(The task): Among the records below, which lines contain the string "computer"? Report them.

(Records to process):
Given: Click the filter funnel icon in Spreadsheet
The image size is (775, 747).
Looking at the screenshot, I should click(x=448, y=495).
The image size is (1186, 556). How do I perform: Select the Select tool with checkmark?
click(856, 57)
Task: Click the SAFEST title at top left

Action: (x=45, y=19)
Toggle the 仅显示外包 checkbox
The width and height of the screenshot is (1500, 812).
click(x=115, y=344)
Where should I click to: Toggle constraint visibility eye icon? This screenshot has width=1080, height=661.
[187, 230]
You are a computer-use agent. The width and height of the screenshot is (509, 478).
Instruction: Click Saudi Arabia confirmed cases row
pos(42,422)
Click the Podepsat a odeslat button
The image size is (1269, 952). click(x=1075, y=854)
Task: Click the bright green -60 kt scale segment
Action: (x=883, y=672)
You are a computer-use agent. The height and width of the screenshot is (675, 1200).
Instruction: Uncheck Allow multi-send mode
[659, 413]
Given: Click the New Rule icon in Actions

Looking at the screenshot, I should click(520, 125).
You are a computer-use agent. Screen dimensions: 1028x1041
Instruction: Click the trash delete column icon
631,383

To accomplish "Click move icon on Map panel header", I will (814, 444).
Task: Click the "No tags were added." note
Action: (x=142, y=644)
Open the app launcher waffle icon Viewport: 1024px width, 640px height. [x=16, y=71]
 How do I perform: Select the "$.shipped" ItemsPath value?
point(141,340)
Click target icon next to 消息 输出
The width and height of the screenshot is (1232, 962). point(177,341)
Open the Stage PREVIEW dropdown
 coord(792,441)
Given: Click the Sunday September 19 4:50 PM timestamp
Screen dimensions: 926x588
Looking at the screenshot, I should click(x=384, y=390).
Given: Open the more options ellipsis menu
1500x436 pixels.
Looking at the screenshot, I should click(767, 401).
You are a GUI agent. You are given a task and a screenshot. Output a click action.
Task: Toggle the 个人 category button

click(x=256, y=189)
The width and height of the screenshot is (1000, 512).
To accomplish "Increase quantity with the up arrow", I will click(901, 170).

(Problem solution):
You are a computer-use agent. The width and height of the screenshot is (509, 478).
You are a computer-use agent. The height and width of the screenshot is (675, 1200).
You are a computer-use agent. Screen dimensions: 1028x1041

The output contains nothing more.